Characteristics of women who experienced IPV and control group
IPV was evaluated by means of the CTS-2. All scales were significantly different between the two groups. Women in the IPV group used less negotiation tools (M = 8.77, SD = 6.76) compared to the control group (M = 29.58, SD = 8.92). Moreover, women in the IPV group reported experiencing more psychological aggression (IPV M = 36.77, SD = 10.07; controls M = 6.23, SD = 6.72), physical aggression (IPV M = 36.79, SD = 18.37; controls M = 1.21, SD = 5.78), injury (IPV M = 11.68, SD = 8.18; controls M = 0.39, SD = 2.06), and sexual coercion (IPV M = 19.72, SD = 15.71; controls M = 2.26, SD = 3.54) than non-abused women. All differences were regarded as statistically significant (p < 0.001). Figure 1 shows the differences between the two groups reported at each scale of the CTS-2.
As reported in Table 1, the mean age of participants was 39.22 years (SD = 9.69), with no statistically significant differences between the two groups. No statistically significant differences were found also in the marital status or number of children. However, a larger number of women in the IPV group had voluntarily terminated a pregnancy during their lives (24.56% vs. 1.75%. of control group). Non-abused women had in average more years of education than abused women (M = 13.67, SD = 3.9 versus M = 11.74, SD = 3.68). Statistically significant differences were also present for employment status: 63% of controls had full-time or part-time employment, while only 44% of participants of IPV group were employed. About 37% was unemployed and about 20% were housewives. Also, socio-economic status significantly differed between the two groups: half of abused women were categorized as having a low socio-economic status, in comparison to only 8.77% of the control group. No statistically significant differences were found in history of drug or alcohol abuse. Of note, 25% of women in the IPV group was also victims of violence during childhood. Conversely, in the non-IPV group, only one person had suffered from childhood violence.
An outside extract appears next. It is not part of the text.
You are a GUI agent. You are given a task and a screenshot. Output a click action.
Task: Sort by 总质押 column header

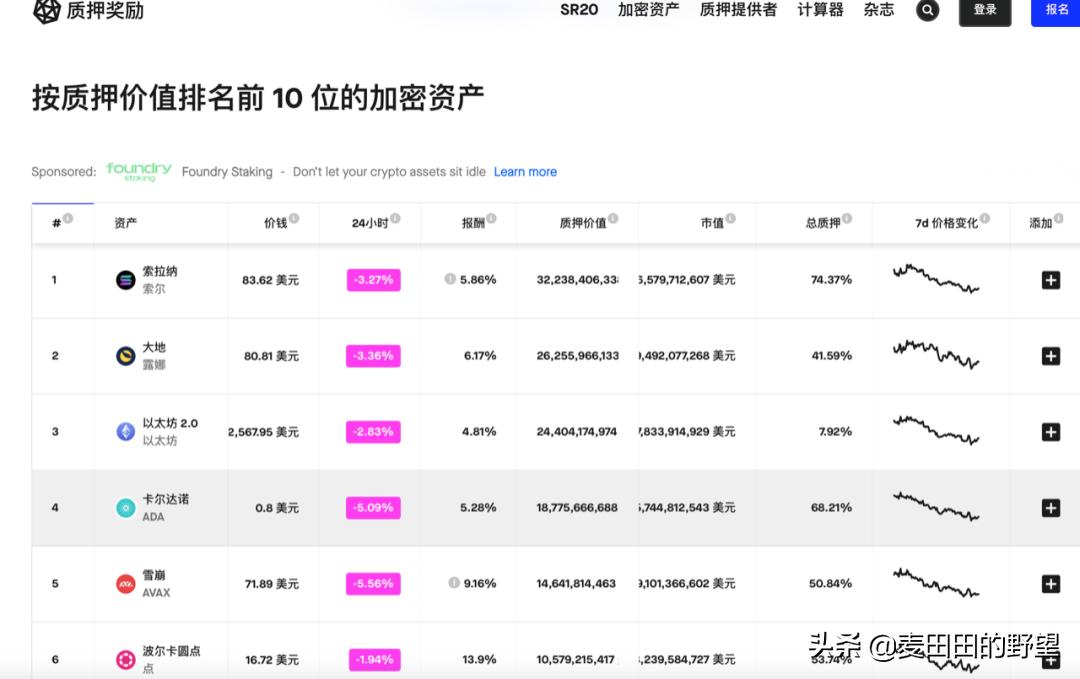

Psychiatric characteristics of women who experienced IPV and control group
HDRS, DTS and TAS-20 scores of the two groups and corresponding classifications are reported in Table 2. Among IPV women, about 58% had moderate-to-severe depression according to HDRS. Moreover, according to the DTS, PTSD symptoms were significantly higher in the group of abused women, with a mean difference of 78.5 points between the IPV and control group. Using the cut-off score on the DTS of 40 proposed by McDonald et al.21, the rate of PTSD was 87.7% in the group of victims of IPV, compared to only 3.5% in the control group. Finally, statistically significant differences were found in the TAS-20 scores, with IPV women having higher scores (M = 60.49, SD = 17.95) than non-abused women (M = 38.6, SD = 13.9). Figure 2 depicts the differences between the two groups at HDRS, DTS-2 and TAS-20.
Predictors of depressive and post-traumatic stress symptoms in women who experienced IPV
We hypothesized that age, alexithymia and IPV factors, as measured by the scales of the CTS-2, could represent potential predictors of depression and PTSD in women who experienced IPV. Univariate linear regressions identified two independent predictors of HDRS scores, alexithymia and sexual coercion. The multivariate model was statistically significant (p < 0.001) and explained 26% of the variance. However, in the multivariate model only sexual coercion was confirmed as a significant predictor of depressive symptoms in the group of IPV women (Table 3).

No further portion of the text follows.